Du fait de la relative jeunesse du mouvement, les études statistiques n’ont pas été nombreuses entre les années 80 et 2000 (Moins de 0,01% des études concernant les réalités familiales concernait les familles homoparentales).
Naturellement, les oppositions à l’adoption homosexuel existaient et se basaient principalement sur : la capacité des homosexuels à être de bons parents,  le développement psychosocial de l’enfant qui serait anormal, ou encore des troubles de l’identité sexuelle de l’enfant et à terme une plus grande probabilité pour celui-ci d’être lui-même homosexuel. 
Il faut comprendre que l’homosexualité n’est pas un désordre psychologique ou une pathologie, constat qui n’est pas toujours acquis, et qu’ainsi même si ces personnes sont davantage soumises à des discriminations ou à de la violence symbolique, être homosexuel n’affecte pas en soi la santé psychologique de l’individu. Les études ont montré qu’il n’y a aucune différence entre les divers modes d’éducation et a invalidé ces craintes. De même, elles ont prouvé qu’il n’y avait aucune différence concernant les problèmes psychiatriques des enfants issus de couple hétérosexuel ou non. Par exemple, il a été démontré que les enfants de mères lesbiennes ont peut-être plus de troubles d’anxiété que les autres mais qu’au contraire, leur niveau de bien-être est supérieur.

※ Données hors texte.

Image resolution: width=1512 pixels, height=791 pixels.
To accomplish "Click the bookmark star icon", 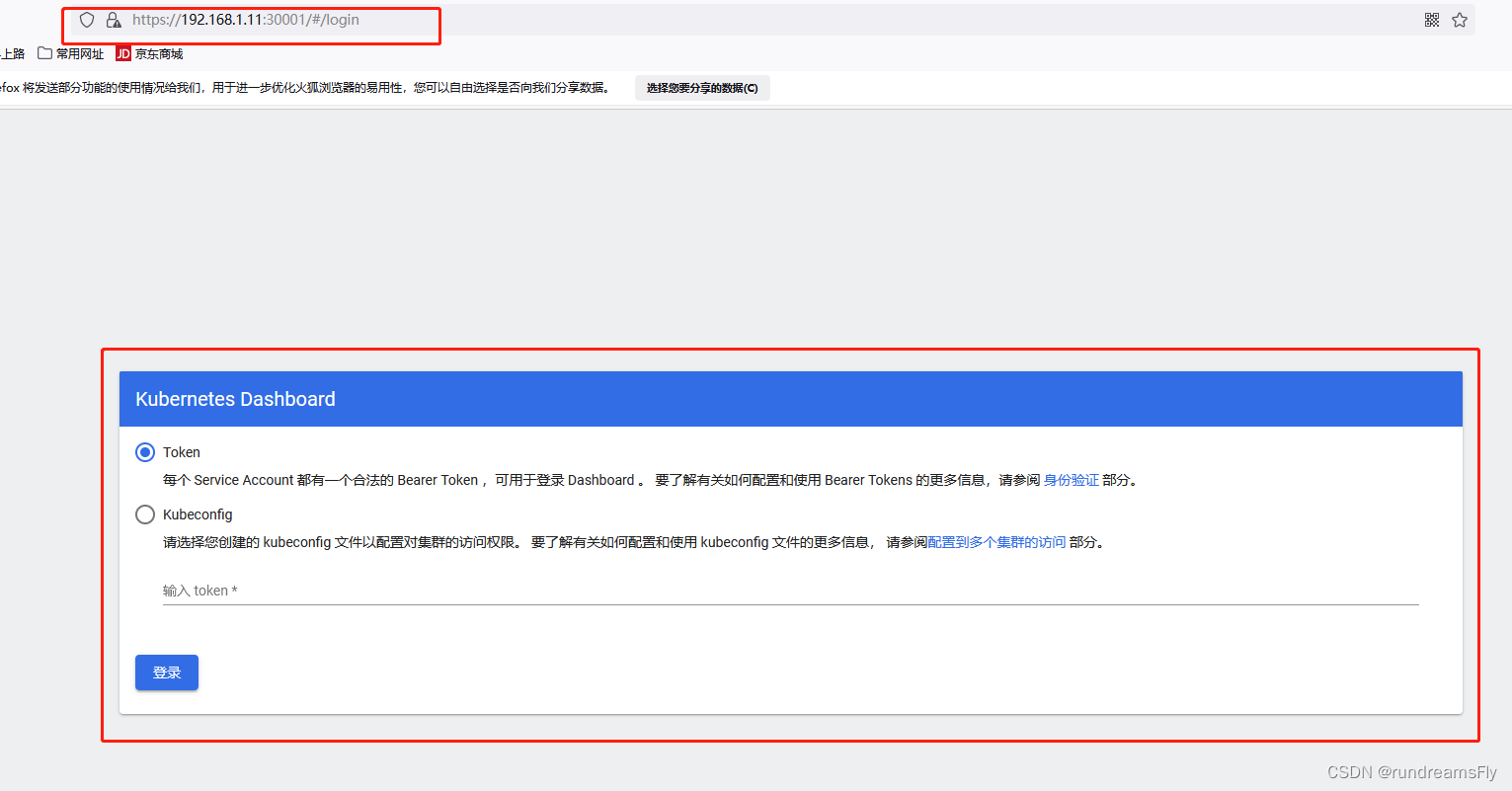I will point(1459,19).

Toutes les craintes concernant les enfants d’homosexuels sont sans fondement réel car à chaque fois contrées par des études qui sont faites sur le long terme. (Pour plus de détail, voir le texte Trois générations de recherches empiriques sur les mères lesbiennes, les pères gais et leurs enfants de Danielle Julien)

Dès lors, pourquoi le débat en France sur le mariage homosexuel semble t-il s’enliser ? Cela pourrait s’expliquer par de nombreux facteurs qui se recoupent : d’une part, il y  a une véritable méconnaissance de la réalité homosexuelle car elle reste cachée, encore trop stigmatisée et refoulée par une certaine hétéronormativité. Il y a également une importante culture religieuse, notamment catholique, qui a inscrit dans les normes l’idée que le mariage, tout comme avoir un enfant, se fait uniquement entre une femme et un homme, ce qui suppose une homophobie latente dans la société. 

Il y aurait actuellement entre 40 000 et 300 000 enfants (Grande fourchette de statistique) vivant dans des familles homoparentales en France et ce serait tout comme au Québec leurs assurer l’égalité et les mêmes droits pour tous.